ORippler commented 1 year ago

From their FAQ.

ericmintun commented 1 year ago

This is correct, the ability to take text prompts as input is not currently released.

LuoYingzhao commented 1 year ago

This is correct, the ability to take text prompts as input is not currently released.

so， is there a plan to release the text prompts ability?

Rocsg commented 1 year ago

The paper state that text can be a prompt (theoretically). And describe a little bit the procedure (page 22) that seem to involve a bit retraining SAM including couples (image, text) embeddings computed by a CLIP model. And finally, doing inference with SAM, by using the CLIP model to create direct prompt for SAM, as CLIP aligned the embeddings of text with the embeddings of the image. Not sure there is easy way to unleash this functionality, even more if it involves retraining (I guess the .pth provided does not include the CLIP training).

botcs commented 1 year ago

@Rocsg I can imagine that by using only a few examples and a linear projection layer on both spaces one could see if the SAM feature space is aligned with the CLIP feature space or not. If there's no alignment the matching error would be still high.

Eli-YiLi commented 1 year ago

We believe directly using the text from text features from CLIP is not good. Because the explainability of CLIP is bad. Using the text features matched with opposite semantic regions lead to wrong results.

This is our work about CLIP's explainability: https://github.com/xmed-lab/CLIP_Surgery

And we can see the self-attention of CLIP links irrelevant regions, with serious noisy activations across labels. fig1 fig2

We suggest using the corrected heatmap to generate points to replace the manual input points. This is our similarity map from the raw prediction of CLIP and results on SAM. fig3 fig4

Besides, it's very simple, just use the original CLIP without any fine-tuning or extra supervisions. It's also another solution besides text->box->mask, with requires the least training and supervision cost.
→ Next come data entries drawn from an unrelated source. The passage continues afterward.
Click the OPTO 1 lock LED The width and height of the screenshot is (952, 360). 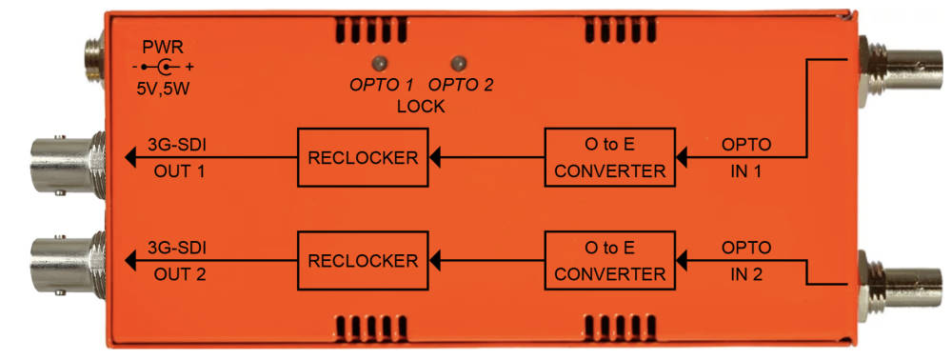click(380, 63)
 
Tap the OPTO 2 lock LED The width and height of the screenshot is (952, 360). click(459, 63)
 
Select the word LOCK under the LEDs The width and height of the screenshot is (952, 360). click(421, 107)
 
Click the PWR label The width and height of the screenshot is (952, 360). click(162, 47)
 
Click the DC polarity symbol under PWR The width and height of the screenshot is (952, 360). click(163, 67)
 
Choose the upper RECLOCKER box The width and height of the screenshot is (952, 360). click(363, 157)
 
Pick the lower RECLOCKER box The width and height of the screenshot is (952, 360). click(363, 260)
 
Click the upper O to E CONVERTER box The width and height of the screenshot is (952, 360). click(609, 157)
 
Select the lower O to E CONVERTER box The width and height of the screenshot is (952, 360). click(609, 260)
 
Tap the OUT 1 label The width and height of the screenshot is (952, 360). click(179, 171)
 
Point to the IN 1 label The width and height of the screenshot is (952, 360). click(746, 171)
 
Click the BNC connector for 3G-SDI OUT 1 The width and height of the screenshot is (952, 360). click(67, 163)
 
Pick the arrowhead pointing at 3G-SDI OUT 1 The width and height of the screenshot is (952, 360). click(129, 157)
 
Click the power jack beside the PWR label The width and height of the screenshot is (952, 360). click(93, 61)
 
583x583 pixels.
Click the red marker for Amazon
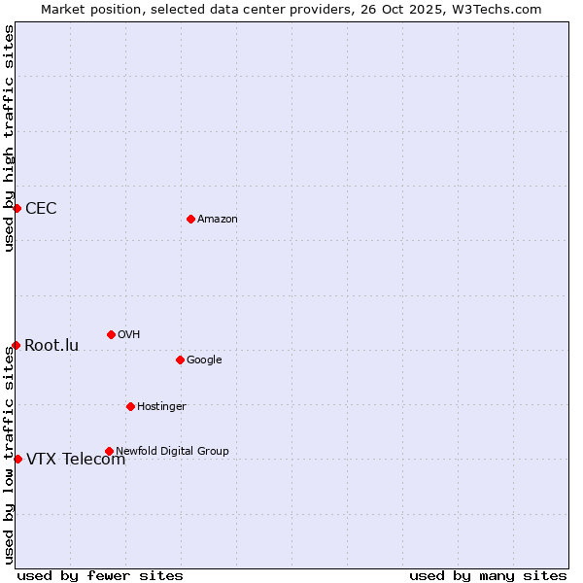coord(190,219)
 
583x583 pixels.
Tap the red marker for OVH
coord(111,334)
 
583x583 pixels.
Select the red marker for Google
coord(180,360)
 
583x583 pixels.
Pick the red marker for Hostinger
coord(130,406)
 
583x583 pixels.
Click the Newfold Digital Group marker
coord(109,451)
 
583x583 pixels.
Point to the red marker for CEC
coord(17,208)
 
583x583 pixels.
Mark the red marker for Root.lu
coord(16,345)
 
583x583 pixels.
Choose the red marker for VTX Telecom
coord(17,459)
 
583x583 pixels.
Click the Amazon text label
coord(218,219)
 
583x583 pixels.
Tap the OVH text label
coord(129,334)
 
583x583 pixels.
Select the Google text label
coord(204,360)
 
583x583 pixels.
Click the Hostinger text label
coord(161,406)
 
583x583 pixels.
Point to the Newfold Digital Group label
coord(173,451)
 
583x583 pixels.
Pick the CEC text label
coord(41,208)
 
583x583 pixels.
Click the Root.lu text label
coord(51,345)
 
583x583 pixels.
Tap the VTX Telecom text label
coord(76,460)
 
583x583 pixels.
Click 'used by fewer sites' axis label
coord(100,575)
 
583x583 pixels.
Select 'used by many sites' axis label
coord(488,575)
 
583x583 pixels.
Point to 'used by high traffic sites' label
coord(9,138)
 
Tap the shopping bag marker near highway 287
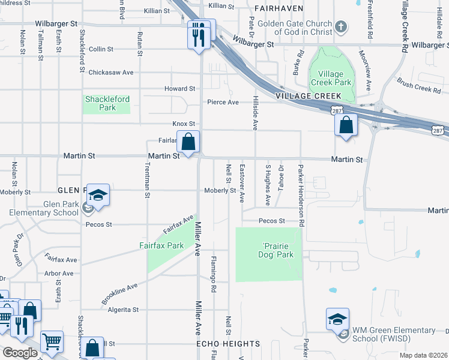(346, 125)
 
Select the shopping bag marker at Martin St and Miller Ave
(188, 143)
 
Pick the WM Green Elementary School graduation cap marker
(337, 319)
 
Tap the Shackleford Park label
(107, 103)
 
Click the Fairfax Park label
(161, 245)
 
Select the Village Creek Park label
(331, 78)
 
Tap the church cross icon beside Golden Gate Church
(340, 26)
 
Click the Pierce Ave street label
(223, 102)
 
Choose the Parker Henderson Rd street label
(301, 196)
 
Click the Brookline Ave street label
(120, 293)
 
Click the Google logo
(20, 352)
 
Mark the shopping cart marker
(52, 341)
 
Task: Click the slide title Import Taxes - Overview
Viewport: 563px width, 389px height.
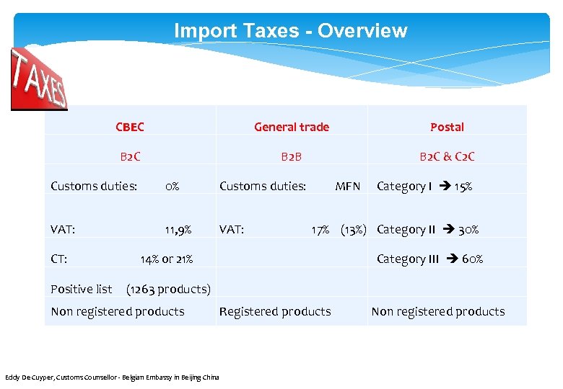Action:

jmiemirza commented 1 year ago

https://github.com/luca-medeiros/lang-segment-anything

this project looks interesting

jashvira commented 1 year ago

Maybe they were waiting for DinoV2?

yassineAlouini commented 1 year ago

It looks like the Grounded-SAM paper implement this => https://github.com/IDEA-Research/Grounded-Segment-Anything.

As pointed out by @jashvira, it is based on Grounding-Dino that is itself using Dino.